Megadepth: efficient coverage quantification for BigWigs and BAMs

Christopher Wilks 1,, Omar Ahmed 2, Daniel N Baker 3, David Zhang 4,5,6, Leonardo Collado-Torres 7, Ben Langmead 8,
Editor: Yann Ponty
PMCID: PMC8528031  PMID: 33693500

Abstract

Motivation

A common way to summarize sequencing datasets is to quantify data lying within genes or other genomic intervals. This can be slow and can require different tools for different input file types.

Results

Megadepth is a fast tool for quantifying alignments and coverage for BigWig and BAM/CRAM input files, using substantially less memory than the next-fastest competitor. Megadepth can summarize coverage within all disjoint intervals of the Gencode V35 gene annotation for more than 19 000 GTExV8 BigWig files in approximately 1 h using 32 threads. Megadepth is available both as a command-line tool and as an R/Bioconductor package providing much faster quantification compared to the rtracklayer package.

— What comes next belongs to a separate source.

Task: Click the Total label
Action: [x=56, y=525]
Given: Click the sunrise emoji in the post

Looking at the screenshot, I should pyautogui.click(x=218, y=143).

Availability and implementation

https://github.com/ChristopherWilks/megadepth, https://bioconductor.org/packages/megadepth.

Supplementary information

Supplementary data are available at Bioinformatics online.

1 Introduction

Many sequencing data analyses are concerned with the depth of coverage in genomic regions. For example, RNA-seq alignments are often quantified within annotated intervals. Other examples include copy-number analysis of DNA-seq data or quantification of coverage under ChIP-seq peaks. The need is particularly pronounced for RNA-seq, where datasets may need periodic requantification with respect to updated or alternative gene annotations (Collado-Torres et al., 2017).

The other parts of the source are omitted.